Mt 4:1-11
Dear Friends, One of the many blessings of Vatican II was a return to the importance of the Word of God in the Bible. This led to a deeper appreciation of the Old Testament. In turn, we have learned the dependence of the New Testament, and particularly the Gospels, on the Jewish Scriptures.
Today’s temptation stories are rooted in the universal challenge of sin in the human heart. Here we find sin flowing steadily from the disoriented appetites, the ever-present pride and the excessive pull of vanities and self-importance. Mattew’s portrayal of the temptations is built on the temptations and failures of the Jewsish people in their sojourn in the desert before their arrival in the Promised Land.
In contrast to the unfaithfulness of the newly-liberated exiles from Egypt, Jesus is faithful to God in rejecting the deceits of Satan. The Golden Calf story is intimately connected to today’s story of Jesus’ temptations. His encounter with Satan is modeled after the Chosen People’s time in the desert and their infidelity most clearly expressed in the Golden Calf.
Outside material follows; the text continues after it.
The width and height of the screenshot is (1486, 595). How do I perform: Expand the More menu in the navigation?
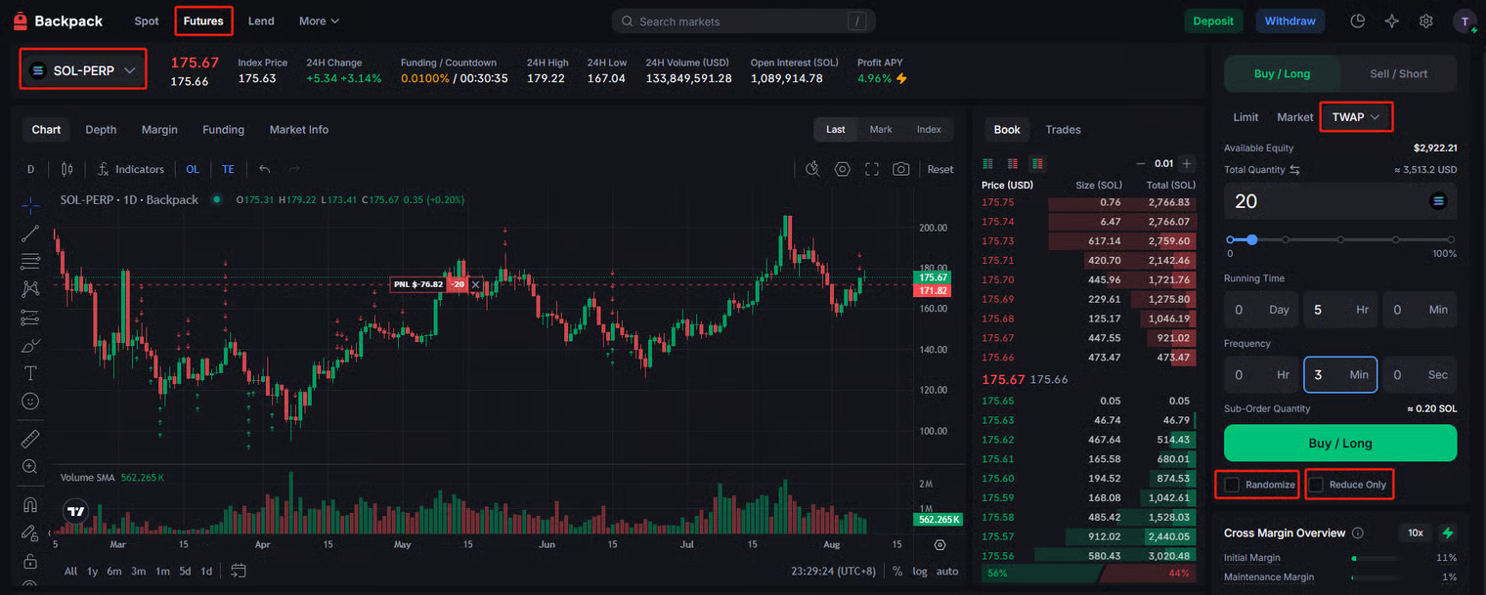click(x=319, y=21)
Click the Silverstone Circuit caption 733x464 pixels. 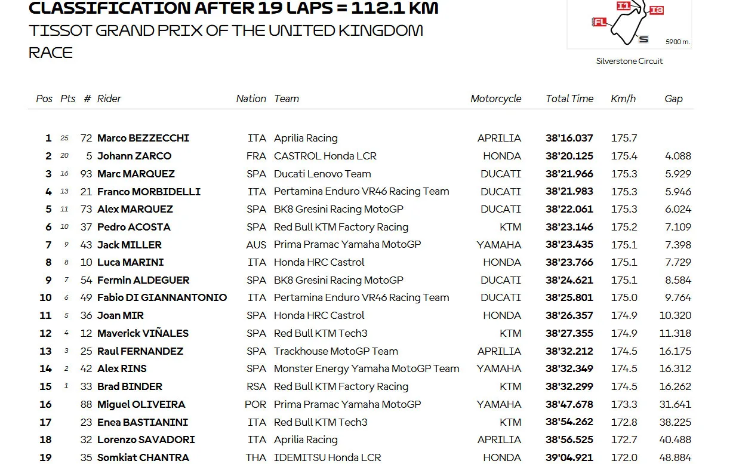[629, 61]
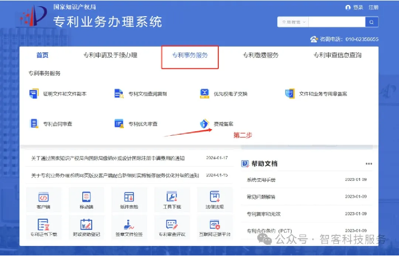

The Jewish stay in the desert betrayed God’s call for reliance and faithfulness. Their failure to trust in God is contrasted with Jesus’ fidelity in rejecting Satan’s deceits. As it was for Isreal, so it was for Jesus. Each temptation is a test to embrace a fundamental trust in God.
Jesus, the New Israel in the eyes of Matthew, discards all the pleas of Satan. Each temptation, and each responding Scripture quote by Jesus, is taken from chapters six to eight in the Book of Deuteronomy where the story of the Golden Calf holds center stage. In each of the three temptation stories, the appeal to Jesus is to be a Messiah not rooted in faithfulness to the Father. He is being tempted to be a Messiah of worldly values: of power, prestige, privilege and wealth. All these values are contrary to the Father’s plan of salvation. Jesus rejected Satan’s ploys. It was the Suffering Messiah of Isaiah that Jesus embraced. He was determined to proclaim the Kingdom from a position of simplicity and vulnerability, not power and dominance, not wealth but poverty, not exclusiveness but inclusiveness, not personal indulgence but service for others, not stressing the rich and powerful but the special option for the poor and marginalized. In the end, Jesus knew it was love not the law that was the source of victory over all evil, even death!
Jesus refused to let anything or any person replace God in his life. In this effort, he relied on the Word of God. This is where he found the strength to stare down evil both in the desert temptations and in his crescendoing battle with injustice, lies and pride that led to the Cross.
The failures of Moses’ folks in the desert mirror our failures today. These rejections of God’s plan are rooted in a divided heart. The modern day version of the Golden Calf comes in many forms. The human heart has a seemingly inexhaustible ability to create new idols that basically give us a false sense of security. We replace God as the center of reality. This process is called sin. Money, sex, drink, drugs, prejudices, false science, hostilities along with the ever-growing hunger for more control and possessions are simply today’s upgraded model of the Golden Calf.
The human heart simply finds that the new idols are more comfortable than the demanding love of the God revealed in Jesus. We loath the insecurity of being creatures. Much of our life is a quest for personal security seemingly guaranteed in wealth, power, reputation and indulgence. These are all expressions of the essential elements of sin: disoriented appetites, disproportionate pride and exaggerated vanity and self-importance. Through these ventures we are trying make smaller gods that we can control. The end product places ourselves at the center of reality.
In today’s Gospel, Jesus shows us the true model of faithfulness in the midst of the devil’s slick deceptions and illusions. Jesus will not accept the version of the Kingdom according to the standards of Hollywood or Wall Street or Main Street. Only the Word of God will reveal the true Kingdom. Jesus shows us the way of faithful acceptance of the Father’s call where there is no space for the false security and the deception of the Golden Calf.
With the beginning of Lent, the Church invites us to search our soul, to discover our Golden Calves. Now is the time to clean our house of all the idols. Now, at the beginning of Lent and throughout these six weeks, we are being invited to present an empty and longing heart to Jesus and to walk with Him to Jerusalem so to share with him the death that leads to life now and for all eternity.